- Exercise objective -
Resume the piece on growing up in postwar suburban Mundelein, writing on from its last sentence.

- Text -
--*--

Thursday, August 5, 2010

Mundelein Is Everywhere and Nowhere In Particular

Suburban Archeology and Life In The Slow Lane


Nowhere in Particular and Everywhere Americana

In a universe far way, in the year of 1958, there is a proverbial postwar oasis made of greener pastures far removed from the incessant noise and clamor of Chicago.
In the midst of the the windswept prairies, there are mile upon mile of cornfields connected by remote gravel roads, where creeks run wild, full of ferocious snapping turtles and exotic crayfish, this was the destination of my clan in search of suburbia. For me it meant no more playing in the backyard which was the fire escape, or missing the walks to sample the delights of Cicero along Roosevelt Road. What I found was a world of postwar America, tract homes, and what was to become suburban sprawl, so much so than when an old friend of mine returned after thirty years, he immediately lost his bearings. A great deal of what we both knew as landmarks had vanished or were so altered they were unrecognizable. We talked about "suburban archeology" as being an unrecognized field. My childhood home home inadvertently became a museum for  postwar suburbia in a development named "Fairhaven" ..The word ubiquitous comes to mind as if Kurt Vonnegut was put in charge of naming tract developments despite the fact that there are no Oaks or Mission in a cookie cutter development such as  an atypically named Mission Oaks that defies it's own description. Yet, as we age we become hapless historians of our past as baby boomers glued to the dawn of a mass migration based on seemingly endless oil reserves and a promised future of flying cars. So it was back then, and we were carried on it's back only to look back with wonderment at the now seeming miracle of optimism mixed with the possibility of nuclear annihilation. Out on the front lawn, one summer night night long ago, we watched the arc of Spunik as a pinpoint of light in the blackness of space pass over our enclave of Fairhaven....as a portent we could not decipher as a mixture of awe and foreboding....only to return inside to out tv trays and Uncle Walter pronounce..."Thats the way it was"at the end of every broadcast and so it is as we glance back over ours shoulders en route to elsewhere.


It was, like all such rapidly spreading automobile enclaves, a new world of emerging technologies, that now are lost, forgotten and yet, were an important facet of every day life. Consider this state of the art self service machine. Then consider now when an electronic device fails, it is, for all purposes, a disposable artifact.

--*--

[Data items]

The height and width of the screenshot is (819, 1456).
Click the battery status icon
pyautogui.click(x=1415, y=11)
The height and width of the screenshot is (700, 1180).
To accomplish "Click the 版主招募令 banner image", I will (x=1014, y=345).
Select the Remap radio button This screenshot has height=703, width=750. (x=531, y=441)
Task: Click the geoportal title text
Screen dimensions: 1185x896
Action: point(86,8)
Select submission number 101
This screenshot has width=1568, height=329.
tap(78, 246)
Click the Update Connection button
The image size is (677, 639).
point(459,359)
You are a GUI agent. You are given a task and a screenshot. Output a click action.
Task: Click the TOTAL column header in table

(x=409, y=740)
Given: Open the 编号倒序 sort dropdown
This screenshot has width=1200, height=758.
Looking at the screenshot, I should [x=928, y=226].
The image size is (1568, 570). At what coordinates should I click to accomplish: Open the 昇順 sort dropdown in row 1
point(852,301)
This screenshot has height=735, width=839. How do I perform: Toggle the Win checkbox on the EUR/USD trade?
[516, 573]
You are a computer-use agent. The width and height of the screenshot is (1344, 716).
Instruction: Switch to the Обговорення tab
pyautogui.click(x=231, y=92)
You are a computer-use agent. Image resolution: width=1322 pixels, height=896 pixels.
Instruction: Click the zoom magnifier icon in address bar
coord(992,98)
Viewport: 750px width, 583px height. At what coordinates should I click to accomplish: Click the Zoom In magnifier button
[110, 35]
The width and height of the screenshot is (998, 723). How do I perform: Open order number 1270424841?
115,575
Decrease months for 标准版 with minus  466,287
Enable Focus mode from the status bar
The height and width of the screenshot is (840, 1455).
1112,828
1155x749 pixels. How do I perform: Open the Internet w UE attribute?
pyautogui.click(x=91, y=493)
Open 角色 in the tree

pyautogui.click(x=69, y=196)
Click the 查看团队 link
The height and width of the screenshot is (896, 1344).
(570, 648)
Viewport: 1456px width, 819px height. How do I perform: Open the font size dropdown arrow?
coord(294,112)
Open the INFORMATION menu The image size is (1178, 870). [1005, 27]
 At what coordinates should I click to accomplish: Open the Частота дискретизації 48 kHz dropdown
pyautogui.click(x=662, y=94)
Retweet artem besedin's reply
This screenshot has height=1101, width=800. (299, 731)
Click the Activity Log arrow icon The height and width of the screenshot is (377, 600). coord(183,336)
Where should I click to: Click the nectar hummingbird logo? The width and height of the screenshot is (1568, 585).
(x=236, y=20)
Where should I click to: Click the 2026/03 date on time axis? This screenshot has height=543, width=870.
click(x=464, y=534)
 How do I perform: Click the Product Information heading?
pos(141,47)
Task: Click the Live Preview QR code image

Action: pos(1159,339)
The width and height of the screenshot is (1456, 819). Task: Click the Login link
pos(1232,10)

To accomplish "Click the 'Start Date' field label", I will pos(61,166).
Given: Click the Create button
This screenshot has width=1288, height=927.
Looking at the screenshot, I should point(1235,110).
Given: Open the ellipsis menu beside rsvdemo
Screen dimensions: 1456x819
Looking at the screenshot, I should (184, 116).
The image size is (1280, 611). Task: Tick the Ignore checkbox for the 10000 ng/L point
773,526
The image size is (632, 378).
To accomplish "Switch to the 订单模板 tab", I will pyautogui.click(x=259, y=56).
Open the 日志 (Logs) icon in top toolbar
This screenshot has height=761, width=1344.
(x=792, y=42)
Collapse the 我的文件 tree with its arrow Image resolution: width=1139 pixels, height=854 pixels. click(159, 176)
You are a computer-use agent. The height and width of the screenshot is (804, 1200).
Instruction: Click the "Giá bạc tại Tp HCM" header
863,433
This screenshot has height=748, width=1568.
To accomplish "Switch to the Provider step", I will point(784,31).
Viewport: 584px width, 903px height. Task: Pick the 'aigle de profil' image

--*--

- Exercise answer -
The long extinct television serviceman's fee could be prone to an end run by our fathers.
This short essay began with a friend Bob and myself spending six months on a quixotic quest to find the mythological vault where Coronet Films were archived in search of one particular jewel of an educational film..Remember the Projector Boys? Roll the film until it flaps around the spool....darkened classrooms and a soggy bag lunch placed atop the coat rack awaits us. "Galoshes" line the hallway awaiting recess as well.


We were in search of a film starring no less an important figure in my childhood, Mrs Frost, my third grade teacher who took her students on a tour of 1950's Mundelein, my hometown, replete with vanished vistas and ghost images that portrayed a small town community much like Mrs Frost's hometown of Fort Wayne, Indiana. We never did find that film....but the past lives on nonetheless...as a series of detours and whirlpools frozen between drills where we hid under our desks to await annihilation in a blinding flash or chasing butterfly's. I am still in recovery from those educational films..Arent we all?



She regaled us with stories of her childhood in Indiana and as a suppressed and talented artist she had an indelible influence on yours truly. She sketched each of her students in a portrait and my own was a personal treasure for decades....a place and time created by sitting next to her desk, one by one, myself among them created a keepsake of childhood...a remembrance. She saw into a future that often adults need to be reminded of through her own tales she regaled us with..of root cellars and Ice Men.

Yes, but in the beginning, this place whose name is legion was so unique, so indescribable that in the beginning, they couldn't settle on a name. Or more accurately, determine one. One can imagine Rufus and Elmore deeply ruminating on the front porch overlooking the infinite horizon of the flat prairies green with corn stalks and the soft breezes that made them wave...as if it were a kingdom of dreams that had no identifiable location on a map.

Rufus had a far away stare stuck on his grizzled face and to no one in particular, he muttered "You know what, we don't live anywhere particular." Elmore winced,"What on heaven's name are you talk'in about now?"
"Well... I was over in Half Day, you know where that is located... right?"
"Of course I do, so whats your point?"
"Well.... they sort of asked me where I was from... and you know what all I had in my mind was tryin like hell to get some mental image I could give them of this place."
"And,so?,"
"There ain't none"


So universal was it's delights sought, they, at first settled on Mechanic's Grove, which seemed to infer a place of flat tires, broken buggy springs or exploding radiators. Worse perhaps, this may be a place where nails were placed on the roads in order to gain new citizens. Actually the name came from a wave of immigration to the area as a result of a severe depression in industrial England, hence they honored their previous professions.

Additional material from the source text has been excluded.